Optimize Wan VAE: Add Temporal Chunking, On-TPU Postprocessing, Static JIT Support, and Configurable Dtypes by Perseus14 · Pull Request #411 · AI-Hypercomputer/maxdiffusion

Perseus14 · 2026-05-18T10:02:36Z

Overview

This pull request introduces significant memory, compilation, and bandwidth optimizations for the Wan (T2V, I2V, Vace and Animate) VAE encoding and decoding execution graphs on TPUs. By enforcing static shapes and moving postprocessing operations on-device, this PR significantly improves scaling efficiency and execution robustness.

Key Changes & Optimizations

1. VAE Temporal Chunking & Static Compilation

Introduced configurable chunk size parameters (vae_decode_chunk and vae_encode_chunk) in the base configuration files.
Added static temporal zero-padding prior to jax.lax.scan loops and precise output trimming post-scan.
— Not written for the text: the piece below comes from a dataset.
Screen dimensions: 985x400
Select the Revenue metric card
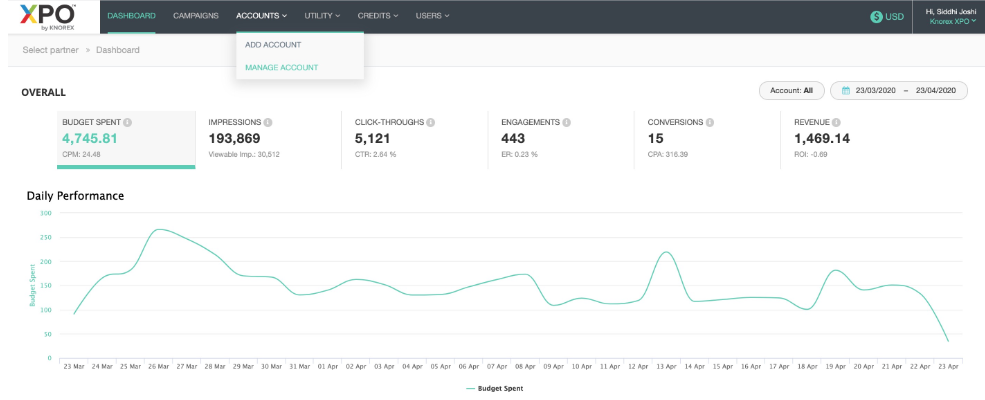pyautogui.click(x=850, y=138)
This guarantees uniform static shapes across iterations, allowing seamless static JIT/XLA compilation without dynamic shape fallbacks or recompilation overhead.

2. On-TPU Output Quantization

Transitioned the final video post-processing stages (range rescaling to [0, 1], clipping, and scaling to uint8) directly into the JAX/TPU execution graph across all Wan pipelines (WanPipeline, WanPipelineI2V, and WanAnimatePipeline).
Gathering sharded arrays as uint8 instead of floating-point cuts device-to-host memory interconnect transfer bandwidth by up to 4x.
Completely eliminated the need for torch.Tensor conversions and PyTorch processor overhead during generation output assembly.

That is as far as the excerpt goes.